Soon, it crossed the boundaries of reprimands; she used to make faces at me, crack offensive jokes about me, and continuously belittle all my efforts. I lost confidence and started to feel that I lacked calibre and diligence. I had always been a meritorious student, so I could not understand where wasI going wrong. Why was I being subjected to such harsh criticism? “I guess I am not well-suited to this field,” I once told my mother after coming back from office.
Every time I had to go to her for any work, my legs used to shiver with fear. I became sick of the same vexed expression, the shrugs, and the unnecessary insults. She often used to snatch papers from me. This aggressive body language was unbearable.
Adding to the humiliation was the treatment meted out to me when there was something I did not know: She used to smirk and make snide remarks.
It dampened the enthusiasm one usually has for his/her first job. No matter what I did, pleasing her seemed next to impossible. Mostly, the criticism was unjustified. I soon became afraid of going to office. Every morning, I had to convince myself to walk into office. I gave myself the reasoning that I would not get the opportunity of working with such an organisation again and I could not let it go. “You will get used to it. This is what happens at workplaces. Supervisors always end up torturing the juniors,” my friend said on hearing of my plight. The generalisation was too sweeping and I instinctively did not agree with it. Soon, I realised this wasn’t normal and that I did not deserve it. Nobody does!
My supervisor had been giving bad reviews about me to the boss. The entire work environment was crazy and unhealthy. He too yelled and used foul language. He said, “Tumse toh kuch nahin hoga. Tum log pehli job karne aajaate ho ek badi company mei toh dimaag kharaab hojaata hai. Tumhe toh mai fire hi kardunga. Is dhande mein tum chalogi nahin.” (You can’t do anything. You get your first job in a big company and it goes to your head. I will fire you. You are not suited to this business). I cried myself to sleep that night. How can this kind of behaviour and discouragement be justified? This is what people endure for fear of losing their jobs? I was not ready to accept it.
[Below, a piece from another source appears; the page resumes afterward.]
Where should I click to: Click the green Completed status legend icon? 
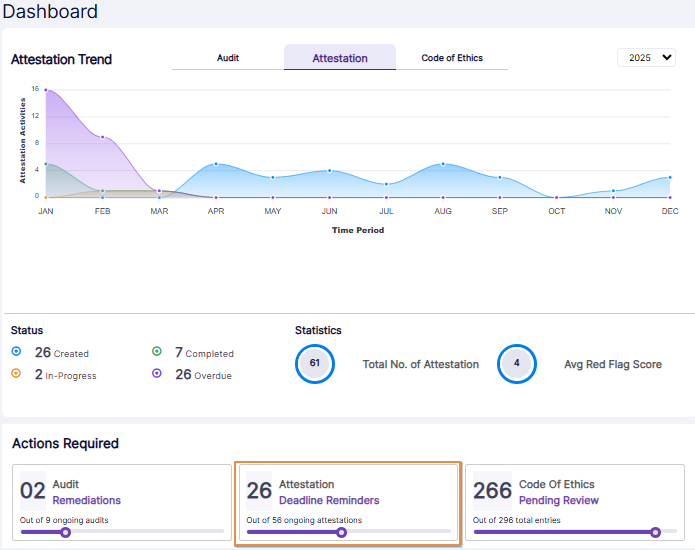(157, 352)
Three months passed, my mental well-being was so adversely affected, there was a point when I told my mother that I wanted to come back home. I was so depressed. One day, I finally gathered the courage to send a resignation mail to the HR. I told her all that had happened and cited all the true reasons for leaving the job. She took it lightly and tried to convince me to stay, saying that I will never get the chance to work with that organisation again. “Iss brand ko chhor dogi toh is field mein survive kaise karogi?” (If you quit this brand, how will you survive in this field?) she asked.
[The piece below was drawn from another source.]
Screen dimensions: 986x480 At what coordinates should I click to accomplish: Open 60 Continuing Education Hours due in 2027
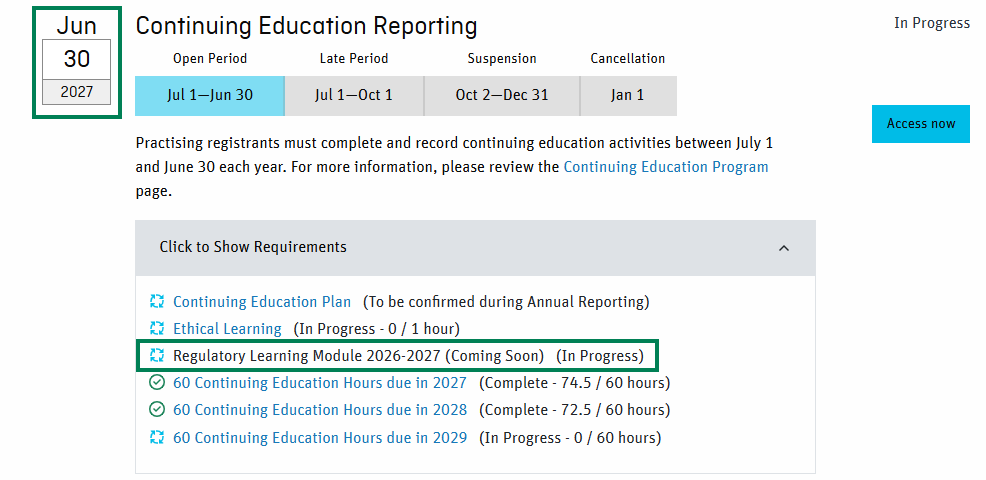point(320,383)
But I had made up my mind. I knew my talent and skills will land me a job someday. Maybe not with that big a brand, but at least I will have mental peace and work satisfaction. And I am happy right now. I am glad that I made the right choice and left that ugly environment, which was not allowing me to grow.
The saddest part is that people tend to overlook mental harassment at the workplace. There is no law in India against it, like there is for sexual harassment. Many a times, people don’t even realise what they are being subjected to is actually harassment.
Harassment should not be considered an accepted part of work culture.